Ne abbiamo notizie dal noto giurista Piero Calamandrei nel suo scritto “Dal Piantone alla Pittima”, pubblicato nel 1940 nella Rivista di diritto processuale civile.
Il piantone è una figura che compare nel procedimento di esecuzione forzata per l’esazione dei debiti d’imposta nel Regno delle due Sicilie dominato dai Borboni e rimasta in vigore fino a circa 200 anni fa.
Quando il contribuente non pagava puntualmente le tasse, l’esattore poteva mandargli a casa una guardia armata detto appunto “Piantone”, al quale il debitore era obbligato a fornire vitto e alloggio presso la propria abitazione e a corrispondergli uno stipendio di due carlini al giorno.
La “dura” vita del piantone era quella di mangiare e dormire sotto lo stesso tetto del debitore per un massimo di 10 giorni. Poi se ne tornava in caserma o da un nuovo debitore.

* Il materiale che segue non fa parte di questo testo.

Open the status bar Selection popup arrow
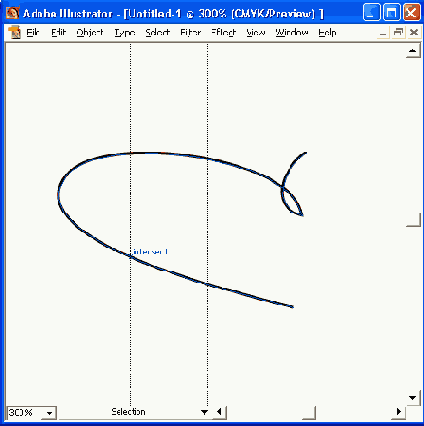424x426 pixels. [x=204, y=412]
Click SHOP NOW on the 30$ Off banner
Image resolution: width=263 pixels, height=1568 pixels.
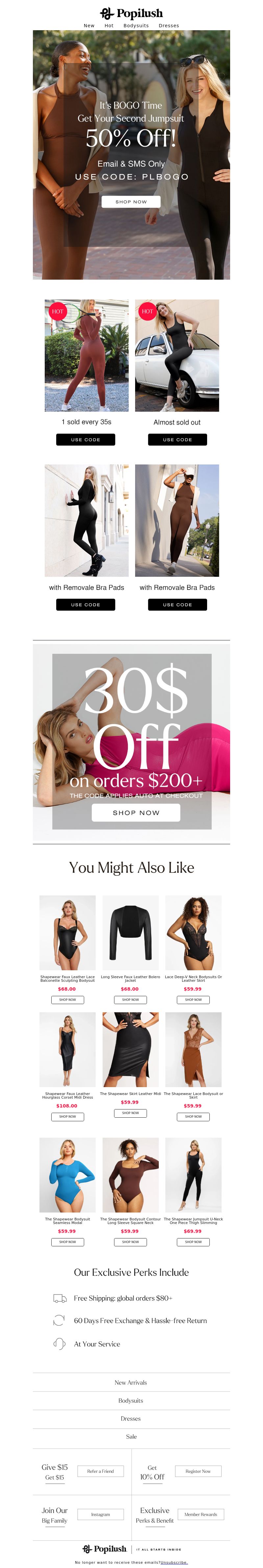pyautogui.click(x=136, y=812)
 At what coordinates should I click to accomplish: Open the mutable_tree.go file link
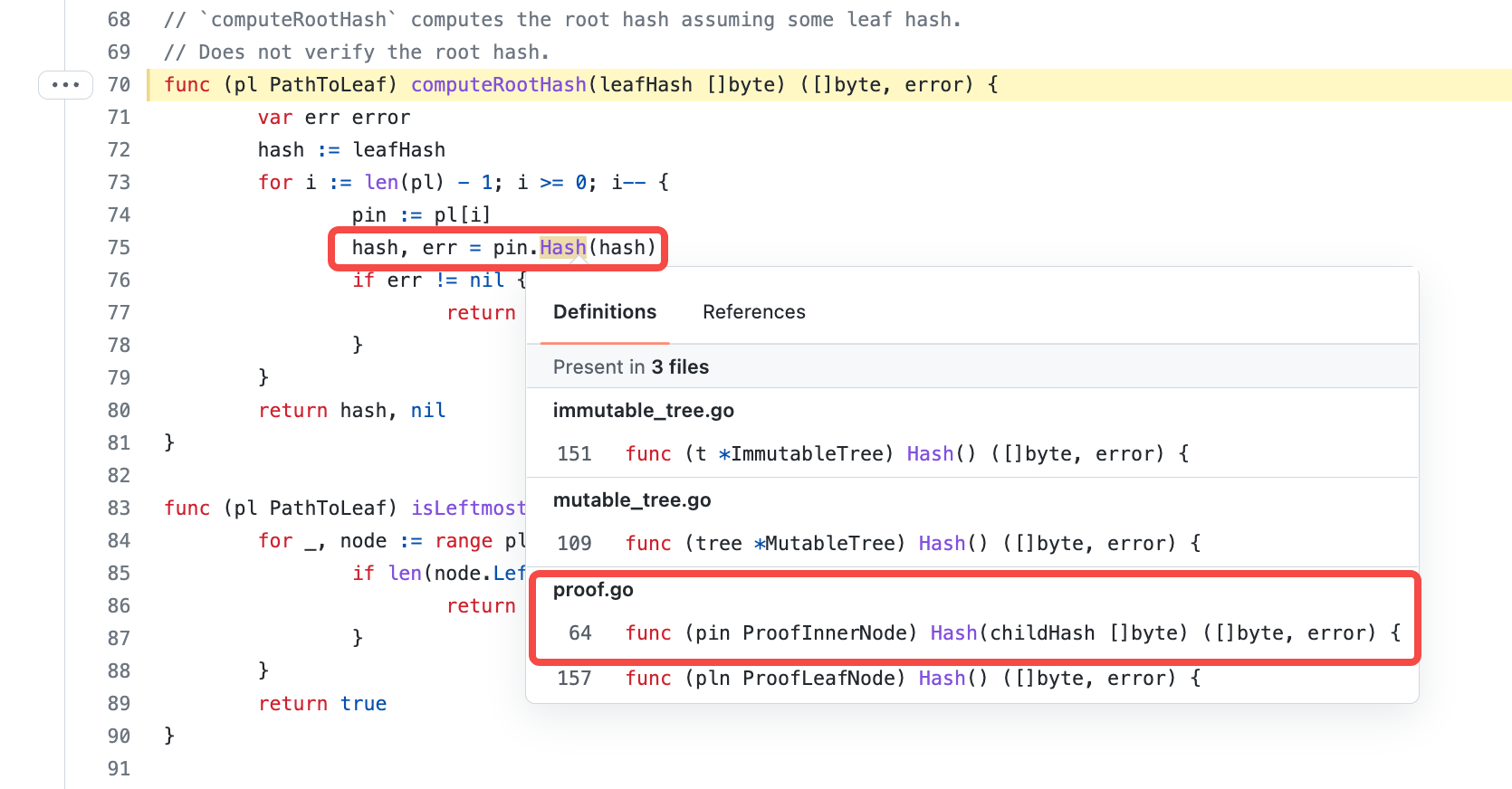coord(631,500)
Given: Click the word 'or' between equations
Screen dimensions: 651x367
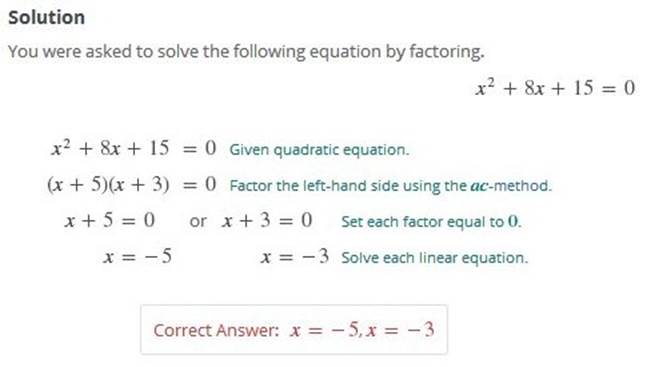Looking at the screenshot, I should 198,221.
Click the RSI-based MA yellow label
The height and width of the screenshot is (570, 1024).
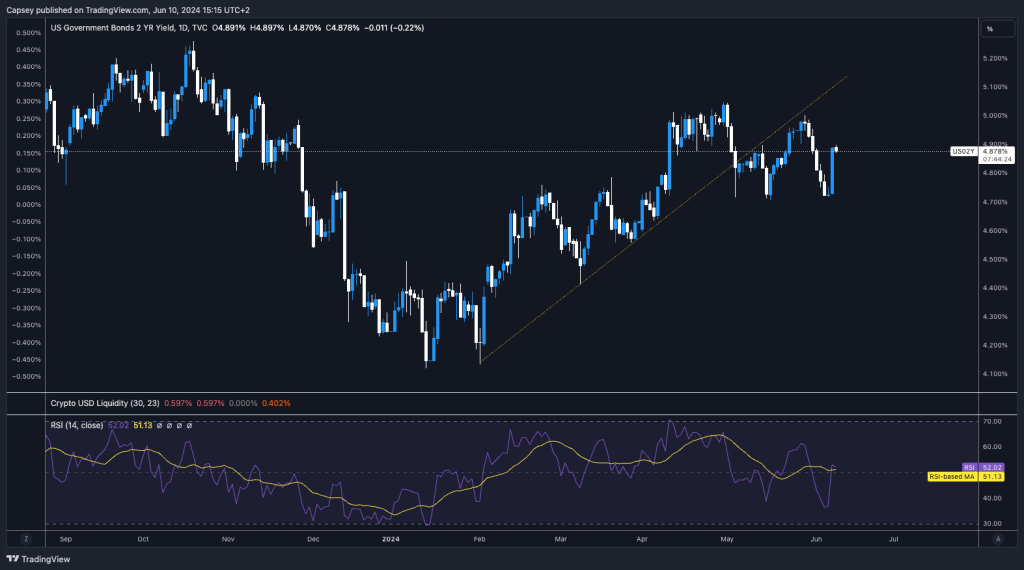953,477
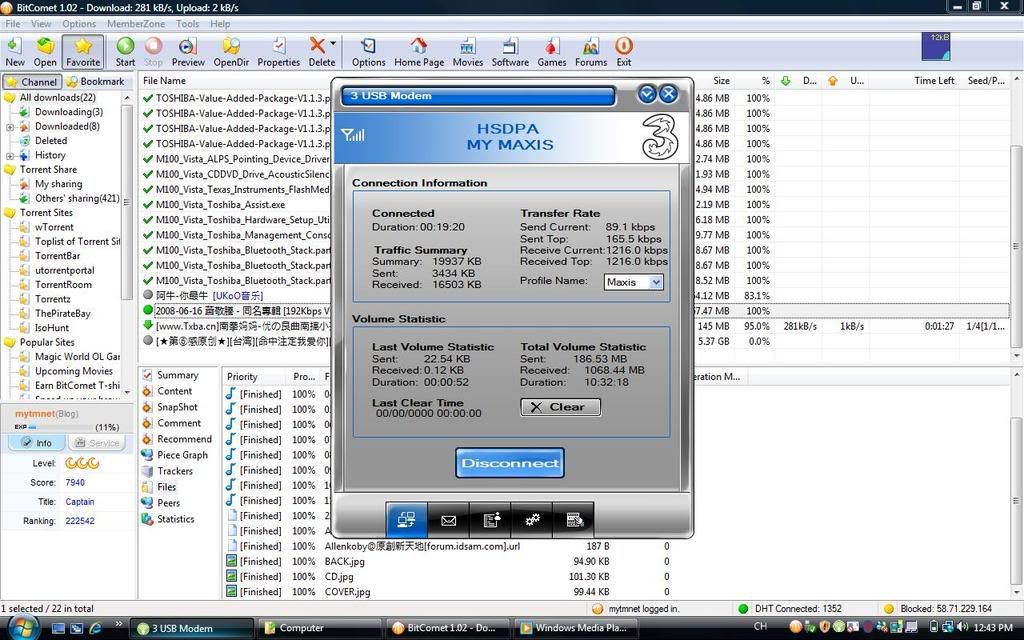
Task: Switch user panel to the Info view
Action: (37, 443)
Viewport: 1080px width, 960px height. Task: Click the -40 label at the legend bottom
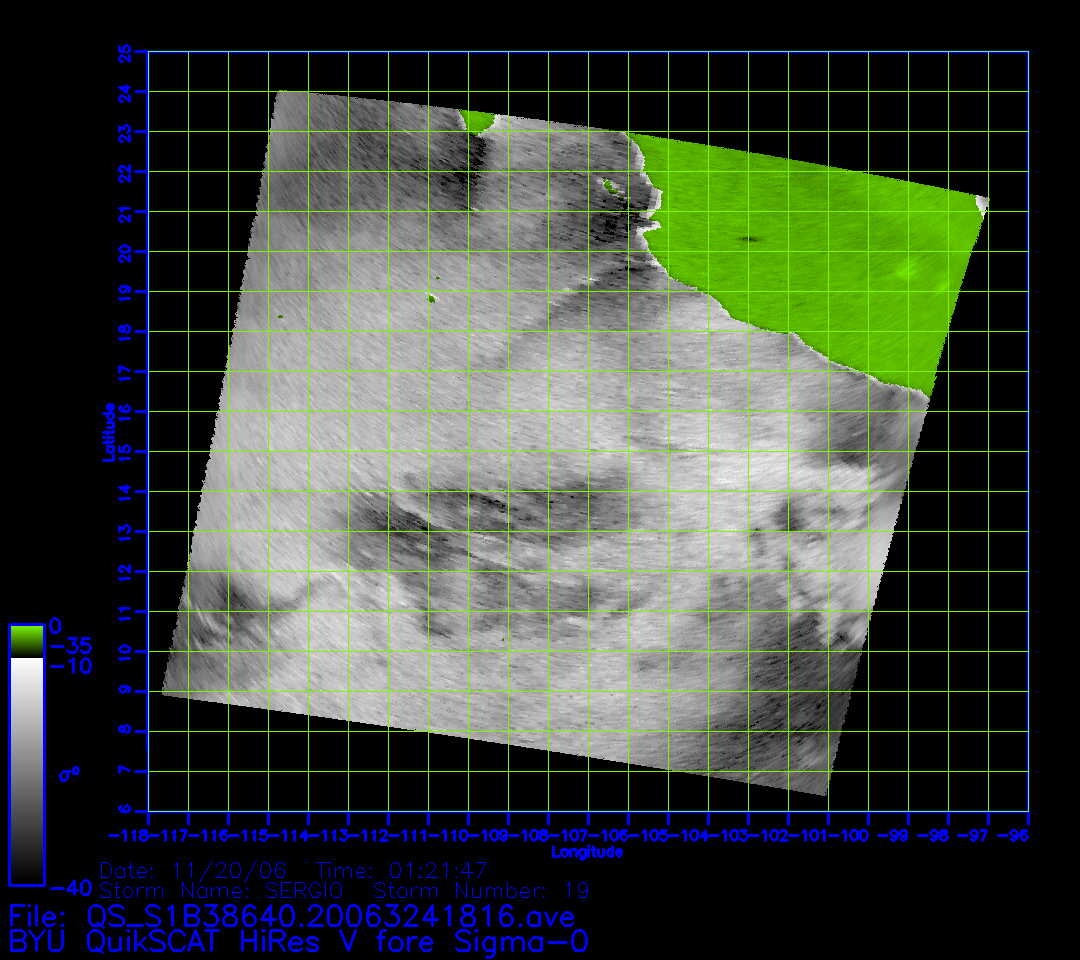70,888
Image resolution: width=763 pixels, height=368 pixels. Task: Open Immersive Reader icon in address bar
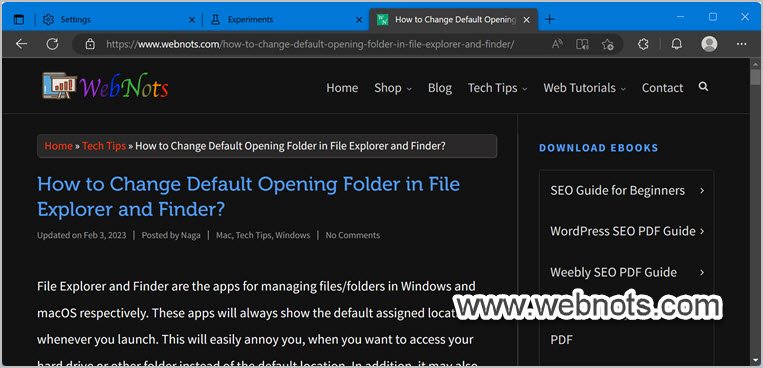(x=582, y=44)
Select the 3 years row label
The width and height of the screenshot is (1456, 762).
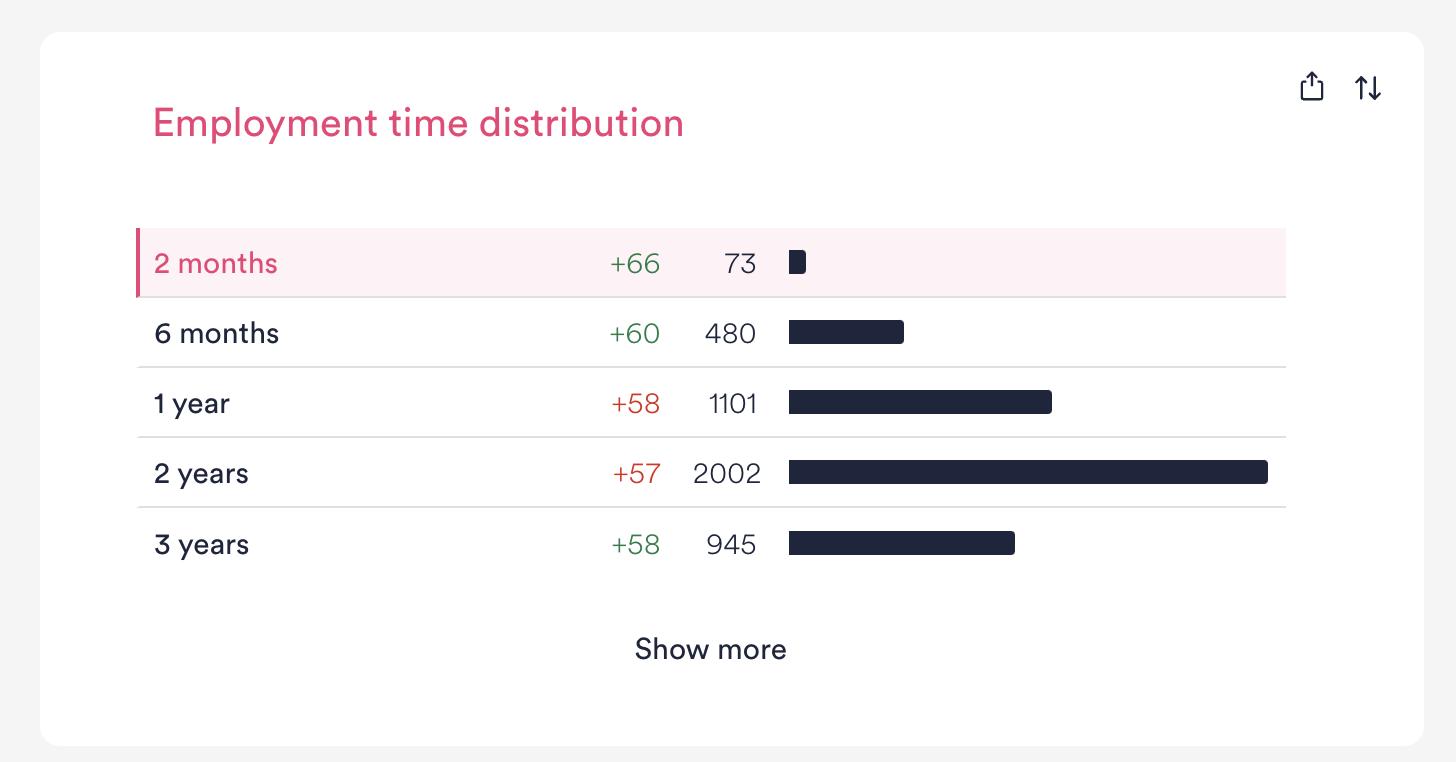pyautogui.click(x=201, y=545)
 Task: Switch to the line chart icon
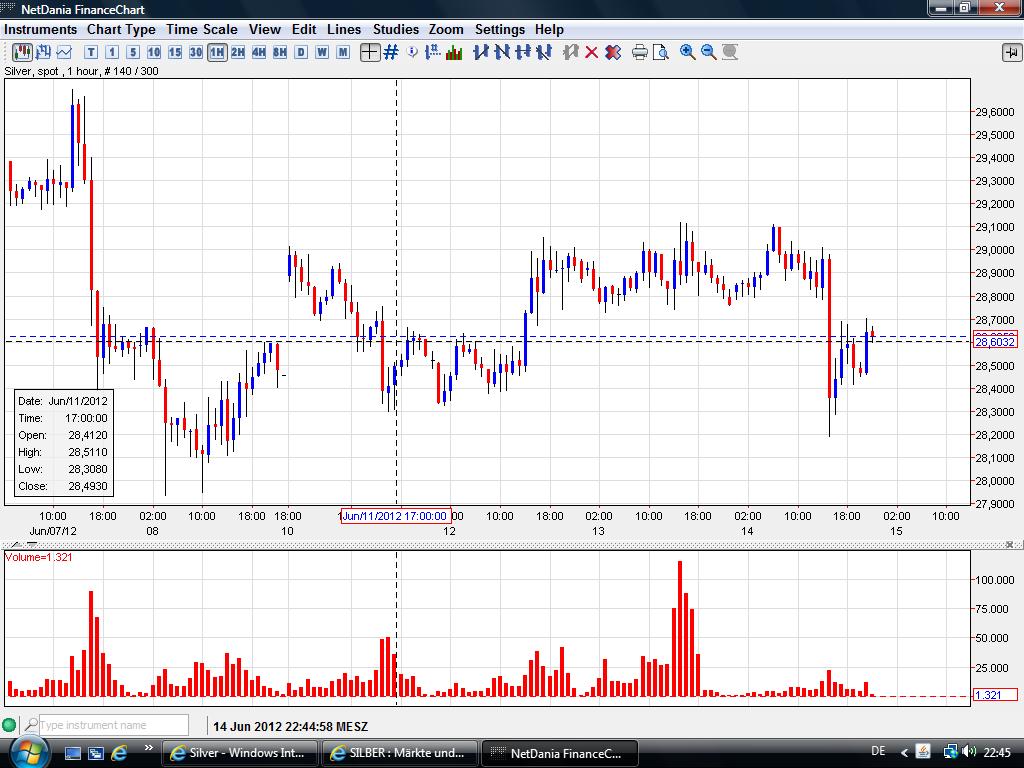(64, 52)
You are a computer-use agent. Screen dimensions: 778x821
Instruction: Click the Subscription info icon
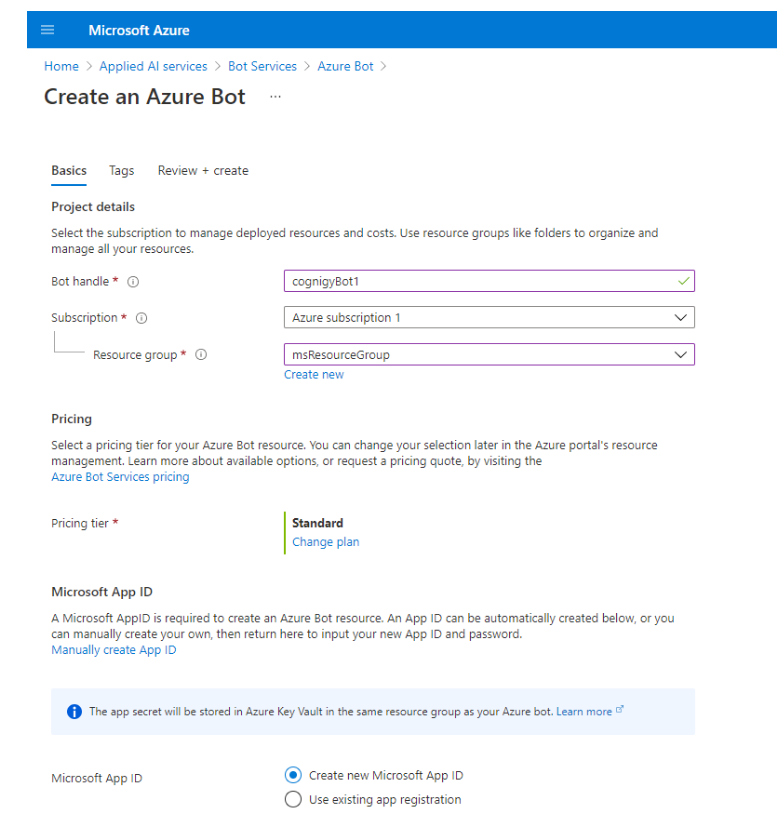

In realtà fonti storiche confermano di abusi da parte dei Piantoni che spesso prolungavano il loro soggiorno presso i debitori finché il debito non veniva completamente estinto.
Se la morosità era inferiore ai quattro ducati, quindi abbastanza modesta, il piantone era “collettivo”, cioè la sua presenza era suddivisa tra più debitori. Pranzava da uno, cenava da un altro e dormiva da un altro ancora.
Se si lascia correre la fantasia si possono immaginare sfiziosi siparietti degni della commedia all’italiana di mariti e padri gelosi o taccagni, di figlie e mogli alle quali si attentava alla virtù, di bambini spauriti e piagnucolosi o scaltri e dispettosi che ne combinavano di tutti i colori ai danni dell’intruso armato.
Era una convivenza coatta, basata sulla pressione psicologica, che difficilmente poteva non sconvolgere il tranquillo menage famigliare.
E se il “piantonato” non pagava, lo Stato aveva comunque raggiunto lo scopo di risparmiare vitto, alloggio e diaria spettante alla guardia armata.